Almost every day some other vehicle will pass very close by me, often at speed and every time I expect my mirror to encounter their projecting mirror which is more difficult to make allowances for than the body of their vehicle.
The factors involved may well have been out of both your control and theirs when the structures of the road itself can have caused you both to make minute corrections that caused your broken (and replaceable) mirror.
The Fiat type work out at around £120+, worry about this more than your confidence.
Spilt milk? Move on!
Alan


----------



## Suenliam (Mar 22, 2006)

This confidence thing is a bit of a problem. Your head says it was not your fault, but your emotions say I don't want to do what I have done correctly for 10 years 'cos it might happen again. Not logical, but then emotions are not logical. I have every sympathy.

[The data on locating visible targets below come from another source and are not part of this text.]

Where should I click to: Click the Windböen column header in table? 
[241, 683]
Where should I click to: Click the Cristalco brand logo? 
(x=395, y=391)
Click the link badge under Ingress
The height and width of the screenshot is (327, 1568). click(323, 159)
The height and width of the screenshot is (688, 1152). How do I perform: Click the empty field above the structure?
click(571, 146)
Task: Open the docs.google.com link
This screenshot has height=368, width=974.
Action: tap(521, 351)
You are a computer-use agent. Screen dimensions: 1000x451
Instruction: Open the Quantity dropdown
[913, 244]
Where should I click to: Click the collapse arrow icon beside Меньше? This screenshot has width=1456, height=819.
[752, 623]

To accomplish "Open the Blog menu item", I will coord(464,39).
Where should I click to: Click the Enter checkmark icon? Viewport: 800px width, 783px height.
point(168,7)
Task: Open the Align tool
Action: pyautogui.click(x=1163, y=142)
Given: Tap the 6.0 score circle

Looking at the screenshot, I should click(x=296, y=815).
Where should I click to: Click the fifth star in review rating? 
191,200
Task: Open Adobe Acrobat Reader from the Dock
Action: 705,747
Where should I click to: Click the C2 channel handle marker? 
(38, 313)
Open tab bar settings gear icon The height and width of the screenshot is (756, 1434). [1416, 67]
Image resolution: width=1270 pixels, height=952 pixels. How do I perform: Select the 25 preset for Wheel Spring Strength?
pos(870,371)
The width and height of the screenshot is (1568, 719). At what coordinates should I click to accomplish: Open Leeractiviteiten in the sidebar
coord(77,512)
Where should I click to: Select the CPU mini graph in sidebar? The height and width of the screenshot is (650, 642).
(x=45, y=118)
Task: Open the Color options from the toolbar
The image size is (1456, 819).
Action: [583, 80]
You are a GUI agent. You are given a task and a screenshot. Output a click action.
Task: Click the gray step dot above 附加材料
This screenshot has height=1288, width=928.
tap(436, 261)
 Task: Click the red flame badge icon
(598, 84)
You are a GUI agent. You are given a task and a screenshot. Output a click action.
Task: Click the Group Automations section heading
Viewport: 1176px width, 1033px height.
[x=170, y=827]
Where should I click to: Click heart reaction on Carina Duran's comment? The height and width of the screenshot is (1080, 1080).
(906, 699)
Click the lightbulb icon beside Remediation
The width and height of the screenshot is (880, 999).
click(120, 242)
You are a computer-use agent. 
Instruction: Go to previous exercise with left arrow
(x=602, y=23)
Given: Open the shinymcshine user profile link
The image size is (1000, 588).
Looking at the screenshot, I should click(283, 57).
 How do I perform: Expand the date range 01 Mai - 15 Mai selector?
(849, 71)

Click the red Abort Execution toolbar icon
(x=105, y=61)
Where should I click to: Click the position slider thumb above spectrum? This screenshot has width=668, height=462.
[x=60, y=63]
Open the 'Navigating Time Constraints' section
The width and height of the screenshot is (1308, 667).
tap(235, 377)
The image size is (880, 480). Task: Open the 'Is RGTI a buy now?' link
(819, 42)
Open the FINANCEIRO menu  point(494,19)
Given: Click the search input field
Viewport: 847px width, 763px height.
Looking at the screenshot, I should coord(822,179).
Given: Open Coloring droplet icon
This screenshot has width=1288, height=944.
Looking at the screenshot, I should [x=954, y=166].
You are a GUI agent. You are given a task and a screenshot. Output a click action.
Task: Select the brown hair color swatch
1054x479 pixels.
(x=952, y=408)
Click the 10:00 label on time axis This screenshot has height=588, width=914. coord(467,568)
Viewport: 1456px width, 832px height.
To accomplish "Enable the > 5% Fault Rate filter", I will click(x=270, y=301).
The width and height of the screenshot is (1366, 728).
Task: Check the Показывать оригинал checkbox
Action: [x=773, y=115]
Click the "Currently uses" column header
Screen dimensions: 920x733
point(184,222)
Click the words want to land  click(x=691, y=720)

The one saving grace is that you are in France  

Try a spin along one of the almost empty roads first. Before you know it you will have your confidence back and enjoying yourself.

All the best.

Sue


----------



## Spacerunner (Mar 18, 2006)

Oh come on! Pull your self together get behind that damned wheel, grit ya teeth and get motoring!!

Says he, with more cracks in the rear skirt that a pair of breakfast boiled eggs and threatens to not only stop driving but giving up motorhoming every time it bloody well happens!!. .

Don,t forget you now have some pretty valuable spares for the door mirror next time it happens :lol: .


----------



## DTPCHEMICALS (Jul 24, 2006)

`No one hurt, thats the main thing.
Motorhomes, cars, vans, motorcycles are all mendable

Best advice is to sit in the drivers seat and get going again.
Sounds a bit harsh but it works.

Dave p


----------



## TheColeses (Apr 19, 2011)

Thanks again, all. I have been driving since it happened (even through Antibes in rush hour - in fact that was better than long straight roads as that's where the incident happened - plenty of room for both of us!). I just feel so tense. 
Anyway, a big thumbs up to the Italian Motor Village in Cannes, they fitted us a new mirror without any fuss 
(no spares tho, I'm afraid everything was smashed to bits).
It's very hot down here! 
Mrs Coles


----------



## suedew (May 10, 2005)

Firstly congratulations on your marriage.

As you have been accident free for 10 years I doubt there is anything wrong with your spacial awareness. Just get into the driving seat, the sooner the better, the longer you put it off the more difficult it will become.

What is it about France and wing mirrors?
Broke ours when I was overtaking a van in roadworks, he pulled out a bit, I swerved to avoid him, and broke the wing mirror on one of those tall orange lights  
Have just been reminded we were in luxemburg. first week of our 57 day trip too.
John has done a great job with gaffer tape and a bathroom mirror, we were fortunate in that the lower mirror was unbroken and we could manage till we did our temporary repair.
Will sort it out when we get home. 
Only 5 days to go, it is raining, we are north of Macon, and finally have free internet  

Sue


----------



## Penquin (Oct 15, 2007)

Our mirror was broken by a French MH driver - while we were stationary at the right side of the road, tucked into the bank, with elbows tucked in and breathing in hard! :lol:

The problem is not yours, his speed and position were wrong but getting them to admit that.......... _merde, c'est impossible!_ 

You have done the right thing by getting driving again, you will think about it whenever similar situations present themselves, but you did nothing wrong.

The over-riding positive thing is that no-one was hurt physically, yes you have concerns and will remember the angst from the time for a while, as such you will drive more cautiously - which after 10 years of incident free driving would be difficult, but all will gradually resolve into distant, unpleasant memories.

Good luck, and congratulations on your wedding, enjoy the remainder of your honeymoon,

Dave


----------



## aldra (Jul 2, 2009)

Our mirror was broken by a passing lorry driver whilst it was parked outside just before we took off on holiday, otherwise would have been on the drive  He didn't stop, may not have known he'd done it?)

Anything but a motor home or lorry would have missed the mirror, your drivings a problem when you hit the van oncoming or his if he hits you

Probably not your fault but hey a mirror is a mirror whereas a honeymoon is something special, forget drive and enjoy :love7: 

Aldra


----------



## rayrecrok (Nov 21, 2008)

Hi.

Funny thing is.. When I am driving Sandra's wheel barrow, a little Seat Arosa, I have trouble gauging the passing room in head on situations and usually end up driving in the gutter to get as much room as possible when passing each other..

I never have this feeling or problem in the van which is half as wide again.. Spooky!.

Ray.


----------



## moby56 (Sep 16, 2010)

Had the same Problem in Scotland last Sunday a nice German decided he liked my side of the road better and £380 and 2 days later all is well it does knock your confidence even when not in wrong but as others have said you will get over it and start enjoying yourself again best thing to do is just drive
mo Byrne


----------